En marzo de 1829, unas diez mil personas acudieron desde todos los estados a la inauguración de su presidencia. La multitud lo acompañó en el recorrido. Margaret Bayard Smith, una cronista social de Washington DC que estaba presente en el acontecimiento, afirmó: "Fue el día del presidente del Pueblo. Y el Pueblo gobernaría". Andrew Jackson, al igual que George Washington, Thomas Jefferson y Benjamin Franklin, es un mito nacional, debido no solo a su papel transformador en la historia del país, sino también (y especialmente) a su carismático personaje público. Para los historiadores Nancy Isenberg y Andrew Burstein, ahí reside, sin embargo, "el problema de la democracia". La tensión entre el mito y la realidad; entre la imagen proyectada y la biografía. En su nuevo libro, estos profesores de Louisiana State University repasan (y en cierto modo reivindican) las carreras políticas de John Adams y de su hijo John Quincy Adams. Ambos fueron presidentes de los Estados Unidos (segundo y sexto); jamás tuvieron esclavos, a diferencia del resto de Padres Fundadores, y gobernaron solamente durante un mandato (los únicos presidentes que no fueron reelegidos en los primeros cincuenta años de la república). Eran unos brillantes oradores, cultos y viajados. (Los diarios de John Quincy Adams, editados por Library of America, constituyen una obra de referencia en la historia de la literatura estadounidense).

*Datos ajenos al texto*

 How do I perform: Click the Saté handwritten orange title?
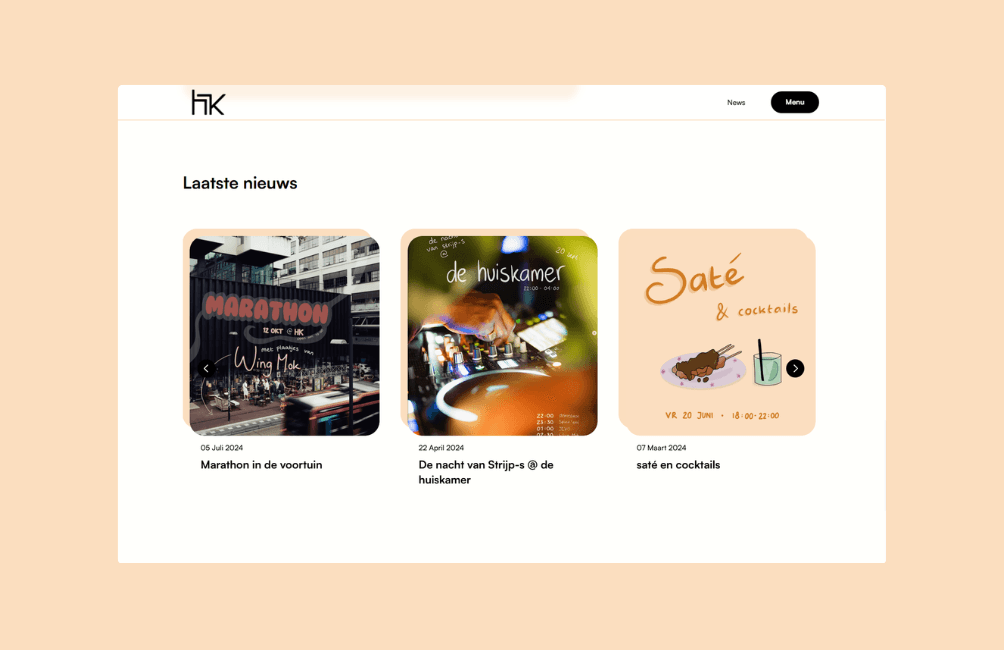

También podían ser testarudos, vanidosos y algo arrogantes.

Entre otras coincidencias, padre e hijo negociaron tratados de paz con Gran Bretaña (John lo hizo con el Tratado de París en 1783 y John Quincy con el Tratado de Gante en 1814) y detestaban el culto a la personalidad y la demagogia, negándose a persuadir a la opinión pública mediante manipulaciones obscenas y métodos deshonestos. Pensaban que "el Pueblo" no siempre acierta, ya que puede ser víctima de campañas de desinformación, y percibían el enorme vacío que subyace bajo la espuma de la celebridad, señalando que todos los que ejercen el poder en un gobierno son "elitistas", por mucho que quieran presentarse de otra manera. Todo eso, de acuerdo con Isenberg y Burstein, hacía que fueran unos "malos políticos", incapaces de conquistar, como Jefferson o Jackson, el imaginario colectivo, o iniciar una "era" transformadora que llevara su nombre. Los Adams no tienen ningún monumento en la capital y sus rostros, por supuesto, no aparecen en los billetes. Son los perdedores del relato mitificado de la Historia. Pero no vendría nada mal recordar ahora su legado y algunas de sus advertencias.